• **TASK BRIEF**: Reproduce verbatim the records starting at the line containing "Given: Turn on the Toggle 1 switch" and ending after the line containing "Action: [95, 32]".
-- start EXERCISE INPUT --
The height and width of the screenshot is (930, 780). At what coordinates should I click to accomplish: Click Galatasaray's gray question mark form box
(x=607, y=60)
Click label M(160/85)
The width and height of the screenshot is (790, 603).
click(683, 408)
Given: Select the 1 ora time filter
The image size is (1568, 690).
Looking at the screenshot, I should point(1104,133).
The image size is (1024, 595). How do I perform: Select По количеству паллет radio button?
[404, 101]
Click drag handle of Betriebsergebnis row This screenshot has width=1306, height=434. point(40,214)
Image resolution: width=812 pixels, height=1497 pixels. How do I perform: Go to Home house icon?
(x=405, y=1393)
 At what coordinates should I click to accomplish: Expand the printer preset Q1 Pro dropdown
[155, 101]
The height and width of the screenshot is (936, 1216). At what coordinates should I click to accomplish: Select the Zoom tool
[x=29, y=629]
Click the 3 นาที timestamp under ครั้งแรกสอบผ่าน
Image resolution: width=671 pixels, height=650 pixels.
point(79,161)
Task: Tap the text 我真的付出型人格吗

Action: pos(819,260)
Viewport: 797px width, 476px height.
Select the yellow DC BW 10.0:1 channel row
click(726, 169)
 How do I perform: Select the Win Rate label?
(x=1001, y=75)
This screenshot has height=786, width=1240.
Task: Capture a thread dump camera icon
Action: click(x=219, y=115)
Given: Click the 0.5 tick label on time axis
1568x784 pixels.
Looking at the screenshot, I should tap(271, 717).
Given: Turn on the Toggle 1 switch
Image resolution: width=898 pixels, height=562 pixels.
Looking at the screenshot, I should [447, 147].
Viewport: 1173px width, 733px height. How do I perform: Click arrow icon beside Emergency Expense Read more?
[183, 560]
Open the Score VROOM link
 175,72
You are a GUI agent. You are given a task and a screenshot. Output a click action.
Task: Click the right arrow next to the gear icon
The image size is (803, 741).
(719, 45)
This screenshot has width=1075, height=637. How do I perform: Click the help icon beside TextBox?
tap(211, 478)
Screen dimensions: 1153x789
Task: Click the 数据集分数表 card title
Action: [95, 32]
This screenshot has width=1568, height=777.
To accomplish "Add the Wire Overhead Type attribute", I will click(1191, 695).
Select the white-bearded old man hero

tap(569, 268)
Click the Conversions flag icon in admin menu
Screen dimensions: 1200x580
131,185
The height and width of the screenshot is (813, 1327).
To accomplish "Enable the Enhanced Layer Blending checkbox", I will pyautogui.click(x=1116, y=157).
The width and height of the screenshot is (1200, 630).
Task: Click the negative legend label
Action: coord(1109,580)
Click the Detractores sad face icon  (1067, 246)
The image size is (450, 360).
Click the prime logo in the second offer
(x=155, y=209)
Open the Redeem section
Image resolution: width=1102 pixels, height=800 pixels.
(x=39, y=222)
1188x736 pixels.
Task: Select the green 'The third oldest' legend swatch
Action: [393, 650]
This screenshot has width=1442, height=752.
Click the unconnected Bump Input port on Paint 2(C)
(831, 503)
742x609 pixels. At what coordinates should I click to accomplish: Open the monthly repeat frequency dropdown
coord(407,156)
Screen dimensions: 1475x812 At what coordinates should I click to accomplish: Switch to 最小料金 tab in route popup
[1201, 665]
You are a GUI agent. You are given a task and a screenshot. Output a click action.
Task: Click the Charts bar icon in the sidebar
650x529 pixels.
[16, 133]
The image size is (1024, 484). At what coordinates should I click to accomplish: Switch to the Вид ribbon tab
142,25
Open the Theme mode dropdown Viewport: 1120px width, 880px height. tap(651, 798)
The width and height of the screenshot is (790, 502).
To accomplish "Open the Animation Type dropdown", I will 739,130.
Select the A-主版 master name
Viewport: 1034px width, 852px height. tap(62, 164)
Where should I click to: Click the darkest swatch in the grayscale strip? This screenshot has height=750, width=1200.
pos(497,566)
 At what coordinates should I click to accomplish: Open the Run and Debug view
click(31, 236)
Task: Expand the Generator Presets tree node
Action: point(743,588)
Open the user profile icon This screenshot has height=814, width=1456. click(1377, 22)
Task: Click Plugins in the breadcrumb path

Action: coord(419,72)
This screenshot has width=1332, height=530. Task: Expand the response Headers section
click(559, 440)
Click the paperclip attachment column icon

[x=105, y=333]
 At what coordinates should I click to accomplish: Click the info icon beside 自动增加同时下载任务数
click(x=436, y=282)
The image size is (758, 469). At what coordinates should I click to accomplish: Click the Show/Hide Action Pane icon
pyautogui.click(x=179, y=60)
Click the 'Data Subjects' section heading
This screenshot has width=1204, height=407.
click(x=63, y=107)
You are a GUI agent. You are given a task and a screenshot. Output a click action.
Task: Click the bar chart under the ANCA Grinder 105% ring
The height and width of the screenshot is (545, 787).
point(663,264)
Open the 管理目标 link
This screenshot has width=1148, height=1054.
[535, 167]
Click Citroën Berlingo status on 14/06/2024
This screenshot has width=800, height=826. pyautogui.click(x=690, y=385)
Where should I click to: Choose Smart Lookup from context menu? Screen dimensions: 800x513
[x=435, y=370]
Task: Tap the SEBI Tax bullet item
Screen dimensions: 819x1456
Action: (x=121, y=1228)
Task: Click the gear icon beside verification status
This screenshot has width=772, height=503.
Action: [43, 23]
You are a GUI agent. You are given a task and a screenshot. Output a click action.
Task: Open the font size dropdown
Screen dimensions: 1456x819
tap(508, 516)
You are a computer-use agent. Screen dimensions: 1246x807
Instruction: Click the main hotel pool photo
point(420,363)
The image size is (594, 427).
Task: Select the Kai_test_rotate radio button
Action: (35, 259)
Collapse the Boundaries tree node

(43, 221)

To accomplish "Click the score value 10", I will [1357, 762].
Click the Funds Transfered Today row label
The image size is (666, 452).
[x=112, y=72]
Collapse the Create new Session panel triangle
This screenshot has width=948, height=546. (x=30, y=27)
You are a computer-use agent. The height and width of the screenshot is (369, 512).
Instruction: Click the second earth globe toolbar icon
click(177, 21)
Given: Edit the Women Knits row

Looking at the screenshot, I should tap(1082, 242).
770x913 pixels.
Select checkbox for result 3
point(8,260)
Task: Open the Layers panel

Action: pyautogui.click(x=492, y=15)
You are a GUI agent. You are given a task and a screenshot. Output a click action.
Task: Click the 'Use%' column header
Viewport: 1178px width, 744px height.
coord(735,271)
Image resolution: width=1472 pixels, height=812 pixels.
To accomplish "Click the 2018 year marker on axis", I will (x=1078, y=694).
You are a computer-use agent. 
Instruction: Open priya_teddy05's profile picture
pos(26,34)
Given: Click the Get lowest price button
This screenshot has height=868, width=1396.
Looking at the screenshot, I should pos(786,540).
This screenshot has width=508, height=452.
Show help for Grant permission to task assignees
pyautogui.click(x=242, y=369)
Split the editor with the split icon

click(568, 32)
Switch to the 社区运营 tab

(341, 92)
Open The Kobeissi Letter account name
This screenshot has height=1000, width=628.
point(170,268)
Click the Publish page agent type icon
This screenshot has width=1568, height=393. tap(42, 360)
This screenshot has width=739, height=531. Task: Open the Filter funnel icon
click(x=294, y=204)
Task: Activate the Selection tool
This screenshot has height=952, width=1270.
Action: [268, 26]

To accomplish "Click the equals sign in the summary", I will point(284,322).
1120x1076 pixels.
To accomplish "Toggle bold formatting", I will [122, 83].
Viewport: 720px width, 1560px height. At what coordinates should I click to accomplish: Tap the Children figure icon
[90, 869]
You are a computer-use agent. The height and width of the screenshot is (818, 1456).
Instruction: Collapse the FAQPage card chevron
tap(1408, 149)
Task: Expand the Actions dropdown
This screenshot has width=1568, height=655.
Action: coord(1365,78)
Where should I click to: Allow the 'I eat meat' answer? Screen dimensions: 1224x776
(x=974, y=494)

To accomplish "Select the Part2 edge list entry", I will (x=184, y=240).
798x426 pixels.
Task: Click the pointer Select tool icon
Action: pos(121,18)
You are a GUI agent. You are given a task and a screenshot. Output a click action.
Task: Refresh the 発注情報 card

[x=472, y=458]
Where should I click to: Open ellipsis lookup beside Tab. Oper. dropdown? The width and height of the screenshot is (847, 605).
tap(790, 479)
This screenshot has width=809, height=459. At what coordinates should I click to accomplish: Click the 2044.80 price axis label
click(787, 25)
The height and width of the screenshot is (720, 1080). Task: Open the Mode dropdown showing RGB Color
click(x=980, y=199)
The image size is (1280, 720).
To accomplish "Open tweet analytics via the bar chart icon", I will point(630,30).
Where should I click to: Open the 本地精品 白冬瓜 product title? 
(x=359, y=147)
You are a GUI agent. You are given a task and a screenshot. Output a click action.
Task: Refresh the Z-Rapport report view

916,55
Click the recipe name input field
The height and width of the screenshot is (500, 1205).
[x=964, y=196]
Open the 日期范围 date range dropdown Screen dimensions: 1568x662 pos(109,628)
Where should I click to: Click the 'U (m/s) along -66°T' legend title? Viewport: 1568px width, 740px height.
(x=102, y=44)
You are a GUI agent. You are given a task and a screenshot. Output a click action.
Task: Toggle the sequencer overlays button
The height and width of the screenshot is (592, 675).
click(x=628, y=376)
-- end EXERCISE INPUT --
• **TASK ANSWER**:
Given: Turn on the Toggle 1 switch
Image resolution: width=898 pixels, height=562 pixels.
Looking at the screenshot, I should [447, 147].
Viewport: 1173px width, 733px height. How do I perform: Click arrow icon beside Emergency Expense Read more?
[183, 560]
Open the Score VROOM link
 175,72
You are a GUI agent. You are given a task and a screenshot. Output a click action.
Task: Click the right arrow next to the gear icon
The image size is (803, 741).
(719, 45)
This screenshot has width=1075, height=637. How do I perform: Click the help icon beside TextBox?
tap(211, 478)
Screen dimensions: 1153x789
Task: Click the 数据集分数表 card title
Action: [95, 32]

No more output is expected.